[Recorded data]
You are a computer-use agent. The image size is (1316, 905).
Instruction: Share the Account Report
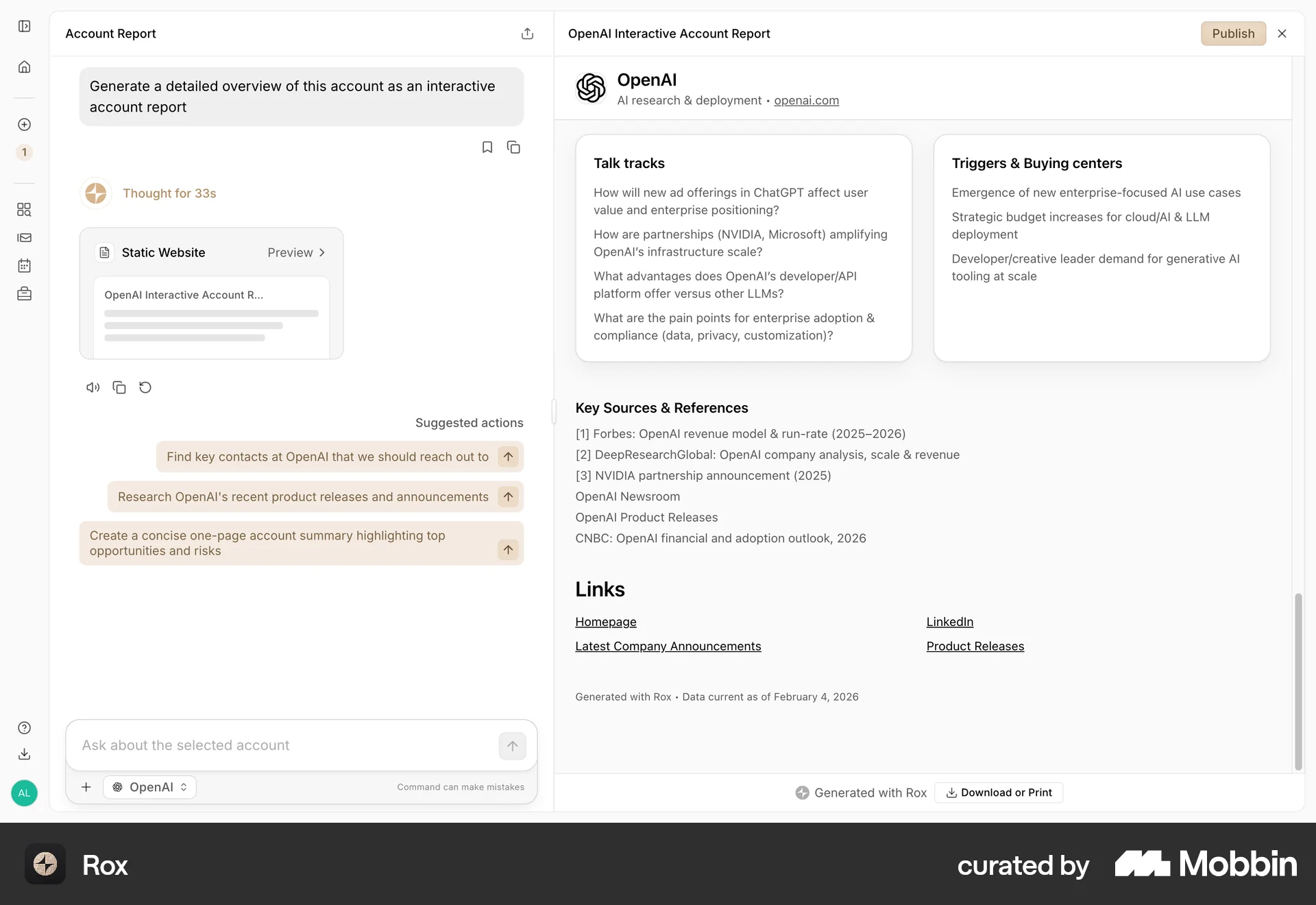click(527, 33)
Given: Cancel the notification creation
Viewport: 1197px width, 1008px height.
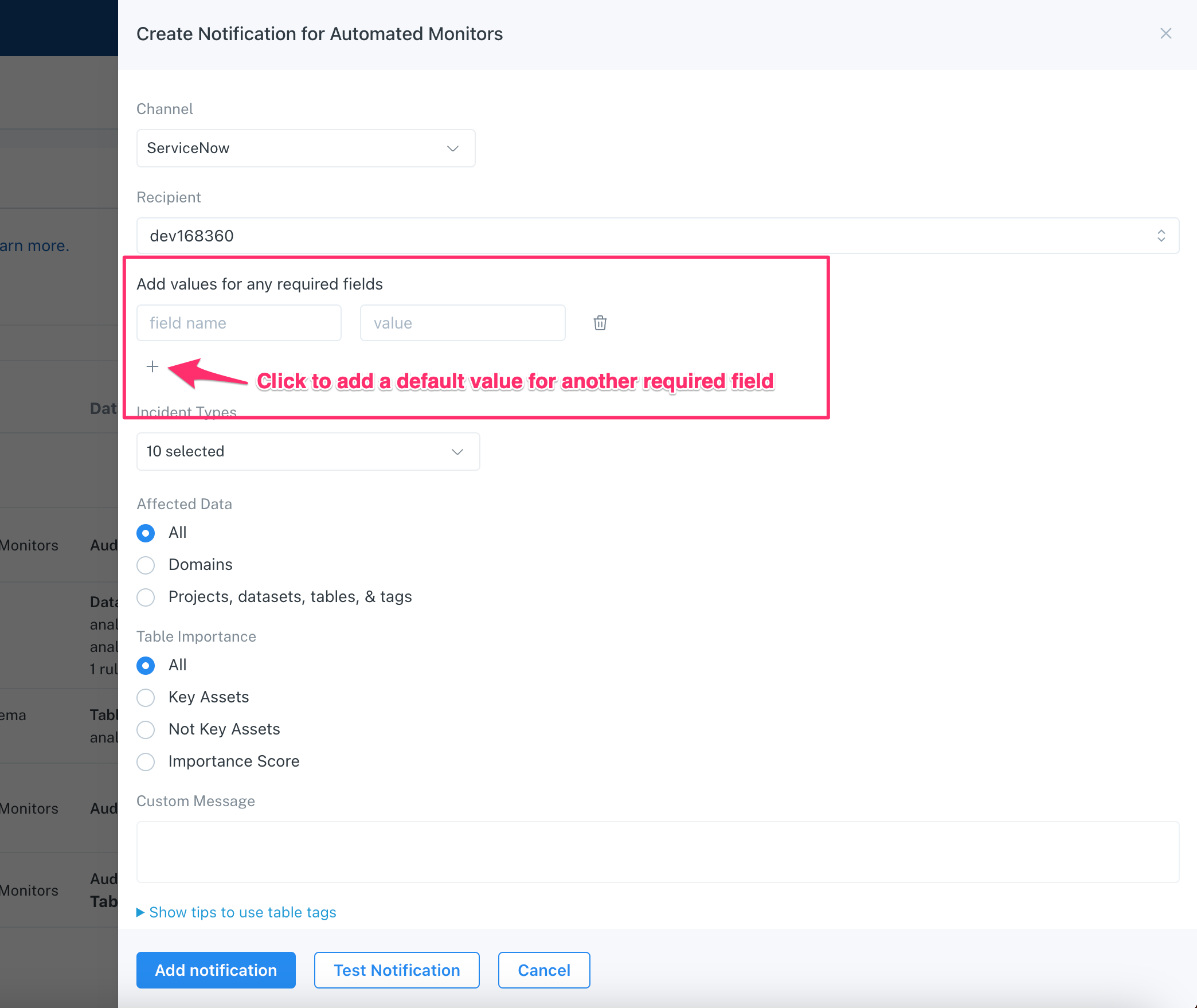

Exercise objective: Please retype exactly the lines from the one containing "Given: Cancel the notification creation" through the last line of the records, both included, leaving out every picture.

Answer space:
Given: Cancel the notification creation
Viewport: 1197px width, 1008px height.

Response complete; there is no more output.